Kızgın demir
Her ne kadar soğutalım deniyorsa da kızgın demirin önümüzdeki aylarda hatta günlerde daha da kızgınlaşarak akkor hâline geleceği ve tutanın eline yapışacağı açıkça...
Her ne kadar soğutalım deniyorsa da kızgın demirin önümüzdeki aylarda hatta günlerde daha da kızgınlaşarak akkor hâline geleceği ve tutanın eline yapışacağı açıkça görülüyor.
Yerel seçimler Türkiye’nin parti başkanı, cumhurbaşkanı, hükümet başkanı, hatta genel kurmay başkanı olan tek bir kişi tarafından, o kişinin getirdiği rejim altında bile yönetilemeyeceğini gösterdi; AKP’nin siyasî hâkimiyetini ve ideolojik hegemonyasını sarstı fakat aynı zamanda tehlikeli bir cepheleşme yarattı.

> **Yapılacak İşlemler**:
- 1) "Kızgın demir" yazısına göre aşağıdaki soruları yanıtlayın.
(a) Kızgın demirin önümüzdeki aylarda, hatta günlerde ne hâle geleceği söyleniyor?
(b) Yerel seçimler, Türkiye'nin nasıl yönetilemeyeceğini gösterdi?
(c) Yerel seçimler AKP'nin neyini sarstı ve aynı zamanda ne yarattı?
- 2) "Kızgın demir" yazısını son cümlesinden sonra kaldığı yerden sürdürün.

> **Veri Kesiti**:
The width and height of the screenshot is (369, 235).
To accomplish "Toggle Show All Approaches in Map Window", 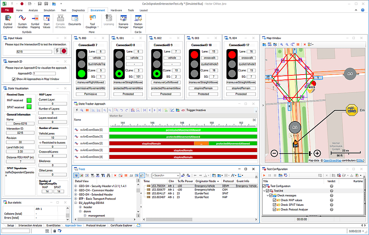I will click(14, 79).
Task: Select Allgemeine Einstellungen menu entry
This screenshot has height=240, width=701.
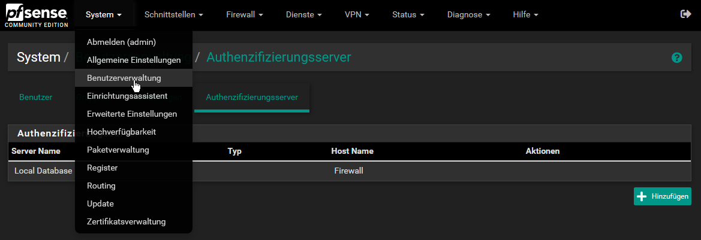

> **Beklenen Sonuçlar**:
- 1)
(a) Daha da kızgınlaşarak akkor hâline gelecek ve tutanın eline yapışacak.
(b) Parti başkanı, cumhurbaşkanı, hükümet başkanı, hatta genel kurmay başkanı olan tek bir kişi tarafından, o kişinin getirdiği rejim altında bile yönetilemeyeceğini gösterdi.
(c) AKP'nin siyasî hâkimiyetini ve ideolojik hegemonyasını sarstı, aynı zamanda tehlikeli bir cepheleşme yarattı.

- 2)
Millet İttifakı, PKK/HDP ve FETÖ tabanını eteklerinde toplayarak büyük şehirlerin belediyelerini aldı; AKP’nin ekonomi politikalarından ve ideolojik hegemonyasından bunalan ancak siyasî bakımdan türdeş olmayan çok geniş bir kesimin umudu hâline gelerek bir tür “demokrasi cephesi” izlenimi yarattı.
Bu türden geniş ve gevşek cephelerde örgütlü ve kararlı olan gruplar cepheyi yönetenlere kendi taleplerini dayatarak inisiyatifi ele geçirir. İmamoğlu gibi bir unsurun hiçbir programı olamaz, kulaktan dolma bir tip; fakat onun açtığı şemsiyenin altında toplanan örgütlü ve programatik unsurlar bir tür tanımsız “demokrasi” isteyen kitleleri yönlendirebilirler.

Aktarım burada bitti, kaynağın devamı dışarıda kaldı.